From the line that contains "Given: Click the gray watermark logo" to the final line of the entries below, write out every line exactly as it appears, and nothing else.

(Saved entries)
----------------
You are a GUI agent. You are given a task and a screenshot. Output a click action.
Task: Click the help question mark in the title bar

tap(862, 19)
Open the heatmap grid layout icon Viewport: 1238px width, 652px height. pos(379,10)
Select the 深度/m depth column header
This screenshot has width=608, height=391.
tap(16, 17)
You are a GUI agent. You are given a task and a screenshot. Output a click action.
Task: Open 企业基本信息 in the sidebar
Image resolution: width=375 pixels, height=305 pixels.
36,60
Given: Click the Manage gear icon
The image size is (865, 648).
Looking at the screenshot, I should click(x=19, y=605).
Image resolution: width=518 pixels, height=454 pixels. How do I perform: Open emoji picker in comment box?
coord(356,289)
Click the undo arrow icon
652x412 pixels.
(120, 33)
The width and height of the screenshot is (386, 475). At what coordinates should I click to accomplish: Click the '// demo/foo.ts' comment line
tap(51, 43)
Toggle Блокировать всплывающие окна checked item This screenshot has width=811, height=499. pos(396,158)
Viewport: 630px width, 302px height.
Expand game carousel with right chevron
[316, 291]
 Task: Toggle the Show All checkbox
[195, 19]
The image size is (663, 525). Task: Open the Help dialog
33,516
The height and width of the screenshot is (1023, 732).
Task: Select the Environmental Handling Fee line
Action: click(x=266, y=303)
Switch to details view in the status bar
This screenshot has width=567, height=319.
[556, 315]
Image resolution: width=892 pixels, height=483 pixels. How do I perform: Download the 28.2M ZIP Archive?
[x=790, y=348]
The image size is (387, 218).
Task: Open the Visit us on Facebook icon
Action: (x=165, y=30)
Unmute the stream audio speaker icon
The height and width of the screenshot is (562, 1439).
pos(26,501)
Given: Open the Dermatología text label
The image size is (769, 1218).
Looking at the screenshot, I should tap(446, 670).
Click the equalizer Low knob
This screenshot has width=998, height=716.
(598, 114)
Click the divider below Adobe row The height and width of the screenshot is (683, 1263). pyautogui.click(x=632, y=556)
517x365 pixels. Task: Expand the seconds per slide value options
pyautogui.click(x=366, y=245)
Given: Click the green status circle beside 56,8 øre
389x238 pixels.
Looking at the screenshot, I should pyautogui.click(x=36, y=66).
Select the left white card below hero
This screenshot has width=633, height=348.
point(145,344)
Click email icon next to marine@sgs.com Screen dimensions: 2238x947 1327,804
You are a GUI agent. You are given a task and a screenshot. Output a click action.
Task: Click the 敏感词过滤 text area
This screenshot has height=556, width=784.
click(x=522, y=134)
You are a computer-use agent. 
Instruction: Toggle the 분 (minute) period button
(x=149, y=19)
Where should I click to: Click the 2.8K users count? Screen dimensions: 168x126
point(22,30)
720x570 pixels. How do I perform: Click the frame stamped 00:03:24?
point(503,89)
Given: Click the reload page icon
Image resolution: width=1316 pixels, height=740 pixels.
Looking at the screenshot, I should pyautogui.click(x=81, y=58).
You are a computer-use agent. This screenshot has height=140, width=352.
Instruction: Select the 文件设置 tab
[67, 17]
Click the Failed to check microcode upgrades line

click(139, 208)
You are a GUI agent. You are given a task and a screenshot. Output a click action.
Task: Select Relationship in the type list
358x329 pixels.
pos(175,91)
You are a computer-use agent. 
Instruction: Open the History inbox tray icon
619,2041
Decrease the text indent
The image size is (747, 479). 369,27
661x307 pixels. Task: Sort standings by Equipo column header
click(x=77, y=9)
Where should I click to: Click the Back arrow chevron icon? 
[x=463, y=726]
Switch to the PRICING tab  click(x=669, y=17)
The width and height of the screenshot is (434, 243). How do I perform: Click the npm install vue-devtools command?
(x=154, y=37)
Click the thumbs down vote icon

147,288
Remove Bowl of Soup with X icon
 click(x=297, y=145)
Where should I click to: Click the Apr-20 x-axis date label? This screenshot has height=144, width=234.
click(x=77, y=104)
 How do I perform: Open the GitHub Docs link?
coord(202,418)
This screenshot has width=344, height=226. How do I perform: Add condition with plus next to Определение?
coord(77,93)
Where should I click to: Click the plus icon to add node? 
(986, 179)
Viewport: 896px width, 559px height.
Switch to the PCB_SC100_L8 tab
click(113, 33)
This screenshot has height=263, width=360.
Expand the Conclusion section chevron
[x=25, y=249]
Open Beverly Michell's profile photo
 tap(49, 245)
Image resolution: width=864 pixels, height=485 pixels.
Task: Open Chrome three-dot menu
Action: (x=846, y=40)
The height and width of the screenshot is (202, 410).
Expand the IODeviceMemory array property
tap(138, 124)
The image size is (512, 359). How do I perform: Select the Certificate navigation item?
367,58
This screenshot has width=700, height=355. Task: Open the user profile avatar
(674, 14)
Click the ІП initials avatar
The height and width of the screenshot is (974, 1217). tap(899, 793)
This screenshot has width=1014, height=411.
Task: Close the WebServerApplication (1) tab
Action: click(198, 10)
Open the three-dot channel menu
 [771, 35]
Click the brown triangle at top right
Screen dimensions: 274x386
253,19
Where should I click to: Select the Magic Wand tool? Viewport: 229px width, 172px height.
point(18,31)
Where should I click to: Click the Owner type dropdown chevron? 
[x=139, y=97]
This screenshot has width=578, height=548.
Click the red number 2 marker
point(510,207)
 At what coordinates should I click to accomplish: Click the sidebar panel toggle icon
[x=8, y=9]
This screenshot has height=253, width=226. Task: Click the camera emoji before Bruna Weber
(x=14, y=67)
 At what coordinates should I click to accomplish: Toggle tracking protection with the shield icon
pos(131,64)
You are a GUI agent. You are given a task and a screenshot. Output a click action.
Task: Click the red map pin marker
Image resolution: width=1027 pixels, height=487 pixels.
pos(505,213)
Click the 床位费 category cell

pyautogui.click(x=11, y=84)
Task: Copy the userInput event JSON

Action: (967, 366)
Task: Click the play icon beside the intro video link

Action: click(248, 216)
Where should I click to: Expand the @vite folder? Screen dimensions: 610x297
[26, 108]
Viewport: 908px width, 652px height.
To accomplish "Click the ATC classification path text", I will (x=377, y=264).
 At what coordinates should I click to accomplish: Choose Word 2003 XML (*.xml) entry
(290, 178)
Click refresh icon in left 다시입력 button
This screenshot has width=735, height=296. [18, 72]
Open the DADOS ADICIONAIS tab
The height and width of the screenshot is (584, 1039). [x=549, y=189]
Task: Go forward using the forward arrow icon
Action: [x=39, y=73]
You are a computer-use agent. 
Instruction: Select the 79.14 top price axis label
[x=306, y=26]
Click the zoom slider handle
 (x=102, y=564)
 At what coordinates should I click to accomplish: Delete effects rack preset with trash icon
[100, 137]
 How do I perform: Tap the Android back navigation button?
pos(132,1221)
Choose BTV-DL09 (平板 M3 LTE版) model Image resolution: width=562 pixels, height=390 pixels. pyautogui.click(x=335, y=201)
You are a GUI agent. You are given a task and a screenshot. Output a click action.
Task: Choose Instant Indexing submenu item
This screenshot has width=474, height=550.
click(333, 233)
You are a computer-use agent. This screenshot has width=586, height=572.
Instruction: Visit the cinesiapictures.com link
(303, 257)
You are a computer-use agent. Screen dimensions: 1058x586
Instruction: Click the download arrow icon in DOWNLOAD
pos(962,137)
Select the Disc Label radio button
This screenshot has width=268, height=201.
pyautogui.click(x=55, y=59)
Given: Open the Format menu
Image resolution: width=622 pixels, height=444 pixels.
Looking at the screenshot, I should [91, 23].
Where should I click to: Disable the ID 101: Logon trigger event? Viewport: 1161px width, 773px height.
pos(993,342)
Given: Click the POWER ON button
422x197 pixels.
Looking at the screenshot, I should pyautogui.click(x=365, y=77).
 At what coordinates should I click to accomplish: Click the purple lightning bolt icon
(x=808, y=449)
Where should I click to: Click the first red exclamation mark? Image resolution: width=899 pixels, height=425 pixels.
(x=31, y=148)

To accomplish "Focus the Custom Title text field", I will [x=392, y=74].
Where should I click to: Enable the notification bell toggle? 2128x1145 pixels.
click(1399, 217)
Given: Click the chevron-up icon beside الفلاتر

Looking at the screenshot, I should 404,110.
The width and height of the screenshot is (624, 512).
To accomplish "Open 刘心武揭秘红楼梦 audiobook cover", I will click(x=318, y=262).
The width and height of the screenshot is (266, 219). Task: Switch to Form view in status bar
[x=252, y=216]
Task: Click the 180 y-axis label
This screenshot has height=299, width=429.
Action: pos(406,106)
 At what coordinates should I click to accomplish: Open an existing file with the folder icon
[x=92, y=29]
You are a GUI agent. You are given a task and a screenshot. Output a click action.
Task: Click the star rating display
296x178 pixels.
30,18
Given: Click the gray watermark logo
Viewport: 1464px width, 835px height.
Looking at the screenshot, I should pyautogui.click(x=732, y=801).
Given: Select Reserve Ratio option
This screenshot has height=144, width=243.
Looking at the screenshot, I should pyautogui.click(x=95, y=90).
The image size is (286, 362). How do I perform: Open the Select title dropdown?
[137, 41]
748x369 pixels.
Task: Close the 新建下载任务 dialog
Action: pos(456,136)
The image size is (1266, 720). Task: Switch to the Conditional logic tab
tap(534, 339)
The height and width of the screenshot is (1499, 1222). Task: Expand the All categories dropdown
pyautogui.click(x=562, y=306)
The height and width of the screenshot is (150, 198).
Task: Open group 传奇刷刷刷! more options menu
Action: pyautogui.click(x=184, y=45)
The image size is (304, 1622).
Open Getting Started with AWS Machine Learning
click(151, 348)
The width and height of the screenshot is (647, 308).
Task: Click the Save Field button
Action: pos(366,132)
----------------
• [YOUR SOLUTION]
Given: Click the gray watermark logo
Viewport: 1464px width, 835px height.
Looking at the screenshot, I should pyautogui.click(x=732, y=801).
Given: Select Reserve Ratio option
This screenshot has height=144, width=243.
Looking at the screenshot, I should pyautogui.click(x=95, y=90).
The image size is (286, 362). How do I perform: Open the Select title dropdown?
[137, 41]
748x369 pixels.
Task: Close the 新建下载任务 dialog
Action: pos(456,136)
The image size is (1266, 720). Task: Switch to the Conditional logic tab
tap(534, 339)
The height and width of the screenshot is (1499, 1222). Task: Expand the All categories dropdown
pyautogui.click(x=562, y=306)
The height and width of the screenshot is (150, 198).
Task: Open group 传奇刷刷刷! more options menu
Action: pyautogui.click(x=184, y=45)
The image size is (304, 1622).
Open Getting Started with AWS Machine Learning
click(151, 348)
The width and height of the screenshot is (647, 308).
Task: Click the Save Field button
Action: pos(366,132)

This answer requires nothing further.